(Stored dataset items)
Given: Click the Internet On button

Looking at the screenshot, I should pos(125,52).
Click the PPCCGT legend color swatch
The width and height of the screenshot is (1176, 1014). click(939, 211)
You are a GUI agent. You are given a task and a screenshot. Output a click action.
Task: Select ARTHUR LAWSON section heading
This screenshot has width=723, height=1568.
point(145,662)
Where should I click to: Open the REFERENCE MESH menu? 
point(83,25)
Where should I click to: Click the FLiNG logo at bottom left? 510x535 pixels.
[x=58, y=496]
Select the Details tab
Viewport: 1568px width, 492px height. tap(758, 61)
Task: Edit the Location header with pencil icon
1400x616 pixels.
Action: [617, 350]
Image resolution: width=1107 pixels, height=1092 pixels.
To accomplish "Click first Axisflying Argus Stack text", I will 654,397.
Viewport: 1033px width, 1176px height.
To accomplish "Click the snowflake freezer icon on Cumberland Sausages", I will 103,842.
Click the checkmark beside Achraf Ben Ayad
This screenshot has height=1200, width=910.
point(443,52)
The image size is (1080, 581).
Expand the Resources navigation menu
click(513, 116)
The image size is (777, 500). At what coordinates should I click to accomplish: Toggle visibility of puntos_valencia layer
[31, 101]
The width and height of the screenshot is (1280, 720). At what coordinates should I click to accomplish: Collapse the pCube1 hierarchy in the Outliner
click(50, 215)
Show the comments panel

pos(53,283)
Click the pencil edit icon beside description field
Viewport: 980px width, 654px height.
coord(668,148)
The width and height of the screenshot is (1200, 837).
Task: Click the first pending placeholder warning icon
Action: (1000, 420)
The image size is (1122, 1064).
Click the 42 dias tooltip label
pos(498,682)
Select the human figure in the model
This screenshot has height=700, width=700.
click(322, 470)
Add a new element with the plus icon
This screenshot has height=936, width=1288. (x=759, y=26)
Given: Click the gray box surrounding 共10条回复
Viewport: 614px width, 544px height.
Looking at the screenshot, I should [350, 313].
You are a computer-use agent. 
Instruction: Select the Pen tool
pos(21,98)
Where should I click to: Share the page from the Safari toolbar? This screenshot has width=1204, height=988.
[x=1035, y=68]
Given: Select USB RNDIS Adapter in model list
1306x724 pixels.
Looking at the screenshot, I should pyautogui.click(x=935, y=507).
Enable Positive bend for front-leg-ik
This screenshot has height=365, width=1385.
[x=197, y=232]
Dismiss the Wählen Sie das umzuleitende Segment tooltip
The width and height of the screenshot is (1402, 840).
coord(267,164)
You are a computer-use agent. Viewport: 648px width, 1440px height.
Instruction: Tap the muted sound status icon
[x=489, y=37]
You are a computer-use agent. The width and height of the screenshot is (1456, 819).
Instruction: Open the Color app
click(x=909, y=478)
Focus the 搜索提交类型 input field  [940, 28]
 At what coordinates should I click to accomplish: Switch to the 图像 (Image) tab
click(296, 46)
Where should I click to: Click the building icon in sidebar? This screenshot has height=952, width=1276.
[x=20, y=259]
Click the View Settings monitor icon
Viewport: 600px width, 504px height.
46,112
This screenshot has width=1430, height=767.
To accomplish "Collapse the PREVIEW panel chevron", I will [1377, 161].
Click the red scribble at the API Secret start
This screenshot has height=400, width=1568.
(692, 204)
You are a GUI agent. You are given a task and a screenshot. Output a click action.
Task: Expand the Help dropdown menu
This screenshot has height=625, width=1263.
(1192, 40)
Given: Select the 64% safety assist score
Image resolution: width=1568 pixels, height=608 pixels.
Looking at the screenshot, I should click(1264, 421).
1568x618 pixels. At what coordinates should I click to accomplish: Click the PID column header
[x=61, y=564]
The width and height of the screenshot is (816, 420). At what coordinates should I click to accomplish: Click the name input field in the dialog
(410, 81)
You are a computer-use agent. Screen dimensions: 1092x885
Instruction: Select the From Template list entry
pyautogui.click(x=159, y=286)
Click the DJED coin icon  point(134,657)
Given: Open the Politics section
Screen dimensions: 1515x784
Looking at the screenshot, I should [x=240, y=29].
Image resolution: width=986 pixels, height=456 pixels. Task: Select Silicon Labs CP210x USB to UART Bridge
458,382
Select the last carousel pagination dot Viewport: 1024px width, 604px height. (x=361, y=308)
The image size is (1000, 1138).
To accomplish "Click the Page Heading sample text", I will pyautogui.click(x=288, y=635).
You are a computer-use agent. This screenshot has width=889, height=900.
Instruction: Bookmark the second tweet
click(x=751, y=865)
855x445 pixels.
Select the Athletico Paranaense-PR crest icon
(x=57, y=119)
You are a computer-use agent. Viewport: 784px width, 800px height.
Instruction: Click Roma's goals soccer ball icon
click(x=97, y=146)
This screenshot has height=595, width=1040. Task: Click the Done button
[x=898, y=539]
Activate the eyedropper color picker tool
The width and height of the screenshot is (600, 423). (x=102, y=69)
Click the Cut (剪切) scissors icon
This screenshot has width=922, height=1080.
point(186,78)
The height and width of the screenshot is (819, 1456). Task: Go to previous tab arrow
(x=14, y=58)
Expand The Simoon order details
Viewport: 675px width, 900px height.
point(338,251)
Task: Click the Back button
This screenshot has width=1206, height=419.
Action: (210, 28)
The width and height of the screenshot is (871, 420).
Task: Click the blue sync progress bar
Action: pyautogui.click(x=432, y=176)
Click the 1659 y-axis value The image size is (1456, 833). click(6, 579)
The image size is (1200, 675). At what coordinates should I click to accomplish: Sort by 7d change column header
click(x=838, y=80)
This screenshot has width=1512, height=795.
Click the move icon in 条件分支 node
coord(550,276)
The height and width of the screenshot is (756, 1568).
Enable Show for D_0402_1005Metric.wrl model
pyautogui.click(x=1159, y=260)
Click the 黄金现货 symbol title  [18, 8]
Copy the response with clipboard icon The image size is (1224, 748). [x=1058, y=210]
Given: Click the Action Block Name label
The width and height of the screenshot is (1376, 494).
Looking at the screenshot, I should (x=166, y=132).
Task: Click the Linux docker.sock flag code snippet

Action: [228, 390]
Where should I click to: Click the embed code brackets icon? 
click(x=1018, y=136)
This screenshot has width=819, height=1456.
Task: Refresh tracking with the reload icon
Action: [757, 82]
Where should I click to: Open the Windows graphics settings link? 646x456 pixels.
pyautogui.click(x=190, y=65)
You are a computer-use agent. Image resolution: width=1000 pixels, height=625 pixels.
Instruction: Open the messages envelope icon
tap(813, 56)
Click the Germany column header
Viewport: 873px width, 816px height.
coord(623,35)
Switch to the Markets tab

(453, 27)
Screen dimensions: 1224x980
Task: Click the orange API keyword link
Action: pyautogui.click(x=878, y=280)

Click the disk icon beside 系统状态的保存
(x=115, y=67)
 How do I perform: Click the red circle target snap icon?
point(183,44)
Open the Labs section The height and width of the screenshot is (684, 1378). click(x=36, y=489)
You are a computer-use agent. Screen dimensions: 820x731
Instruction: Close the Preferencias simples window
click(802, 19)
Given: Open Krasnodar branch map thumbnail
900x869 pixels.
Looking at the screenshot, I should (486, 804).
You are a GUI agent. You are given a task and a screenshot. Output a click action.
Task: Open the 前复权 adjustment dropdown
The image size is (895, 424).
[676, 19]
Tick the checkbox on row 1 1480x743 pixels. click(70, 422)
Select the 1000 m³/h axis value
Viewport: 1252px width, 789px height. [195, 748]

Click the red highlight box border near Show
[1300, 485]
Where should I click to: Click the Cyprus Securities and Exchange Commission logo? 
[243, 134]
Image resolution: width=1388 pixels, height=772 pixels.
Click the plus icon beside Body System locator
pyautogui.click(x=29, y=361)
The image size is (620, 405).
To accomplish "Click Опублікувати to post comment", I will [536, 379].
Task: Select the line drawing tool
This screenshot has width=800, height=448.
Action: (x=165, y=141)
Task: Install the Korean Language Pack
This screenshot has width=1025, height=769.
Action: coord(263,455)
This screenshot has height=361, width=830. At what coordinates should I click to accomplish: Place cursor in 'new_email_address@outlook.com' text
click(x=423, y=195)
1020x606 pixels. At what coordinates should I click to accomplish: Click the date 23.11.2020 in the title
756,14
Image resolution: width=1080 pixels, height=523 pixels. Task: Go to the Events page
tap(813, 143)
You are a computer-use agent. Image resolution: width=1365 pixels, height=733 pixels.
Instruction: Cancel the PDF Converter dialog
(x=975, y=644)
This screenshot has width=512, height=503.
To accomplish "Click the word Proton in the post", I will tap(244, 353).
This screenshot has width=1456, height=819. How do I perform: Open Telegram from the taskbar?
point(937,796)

** GOAL **
Identify each line in the records above that contains the word "Enable" and copy those lines out. Case counts, so match capitalization.

** OUTPUT **
Enable Positive bend for front-leg-ik
Enable Show for D_0402_1005Metric.wrl model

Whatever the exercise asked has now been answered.